Thrilling music from the cassette deck of Brian Shimkovitz.
There are worse ways to wile away an afternoon than scrolling through the Awesome Tapes From Africa blog. It was started ten years ago by Brian Shimkovitz, an ethnomusicologist whose obsession with collecting African tapes began after a trip to Ghana. Since then he's been travelling regularly to Africa, hitting up market stalls and secondhand shops to dig up cassette curios. The blog's simple layout makes it easy to admire the cover art—the sleeves are usually beautiful and evocative, like this or this or this. Every post is a glimpse into a different corner of the vast African musical diaspora, be it South African synth pop, praise music from Northern Ghana or vocal and string music from Ethiopia.
The Awesome Tapes From Africa record label was launched in 2011, with Shimkovitz often going to great lengths to track down musicians. Importantly, these releases have sparked newfound interest in many artists—the likes of Hailu Mergia, Nahawa Doumbia and SK Kakraba have all toured Europe following ATFA releases. Shimkovitz himself has become a festival regular as a DJ, mixing his cassettes using a tape deck and a mixer. Tape-mixing may just seem like a cute USP in 2016, but you can see it's born from a deep passion. It's a passion that's apparent on Shimkovitz's RA podcast, which showcases the African music that's currently exciting him the most.
What have you been up to recently?
I have been going through thousands of tapes trying to decide which ones to bring overseas for this upcoming tour. Lately I've been working on several releases for the label—Awalom Gebremariam (Eritrea), DJ Katapila (Ghana) and a just-announced Hailu Mergia reissue.
How and where was the mix recorded?
I DJ with tape decks only, ideally ones that have pitch control for easier mixing. I recorded this in my apartment, at my desk with one of my favourite types of tape decks for DJing. I try to use these studio-friendly dual decks with separate outs so I can DJ using just one device and a mixer.

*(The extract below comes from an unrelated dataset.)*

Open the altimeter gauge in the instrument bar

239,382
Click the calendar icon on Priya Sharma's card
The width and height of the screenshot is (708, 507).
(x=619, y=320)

Can you tell us about the idea behind the mix?
I usually play sets that start off slow and acoustic, working their way into heavier, electronic zones. The past year I've played many of these songs in sets and there are a few I haven't played anywhere. Which is how it usually goes when I play parties or festivals or whatever. I wanted to capture that. I hardly ever record mixes like this and I don't even have a mixer at home. So the idea was to play a cross-section of the types of music that I am excited about these days. Tempo- and genre-wise, I am into varying things often within a set. I play music from as many regions and movements as the mood and night allow.
You're celebrating ten years of ATFA. What are your proudest achievements in that time?
I started the blog in 2006 as a sort of hobby. The idea was that maybe a bunch of people out there don't get the chance to hear African music that's only available locally. So I was posting cassettes consistently for a long time just to stay mellow on the weekends.
The mission has grown and I am proud of the work being done by the artists whose records we've reissued. Most of them have done shows overseas or are planning them in the aftermath of these releases. Finally tracking down and hanging with Ata Kak feels like a massive life achievement, and his forthcoming EU/UK tour is super exciting. Working with Hailu Mergia, the Ethiopian keyboardist who lives in DC, has also been a remarkable experience. His shows keep getting better and bigger and the next reissue we are doing comes out in June, it's my favourite so far.
DJ Katapila's recent reissue got him an interview in the New York Times, which, to me, is a super big deal and I am proud of that. I loved seeing photos of Penny Penny playing the Sydney Opera House as well. I recently visited the family of Aby Ngana Diop in Senegal and they are enormously stoked about their deceased mother's legacy expanding beyond West Africa.
I definitely appreciate all the help everyone has given to these artists along the way. Many friends and strangers assisted.
What kind of challenges have you faced running ATFA?
One of the hardest things has been tracking down the artists I am interested in. I spend a ton of time searching for people through every means you can imagine, from emailing dozens of strangers and organizations and journalists in a particular region or cold-calling people on Skype or just showing up places and asking around for a while. Sometimes it is very easy, like with Hailu Mergia, who had his phone number on his blogspot page. But you'd be surprised how difficult it can be. It took about eight years to finally find Ata Kak.
What are you up to next?
This year I am planning ATFA events that will include artists from the label, in several cities all over the world. Looking forward to fun times on the dance floor on tour in Europe and North America this summer as well. Hopefully make time to visit South Africa and Nigeria, both major goals this year.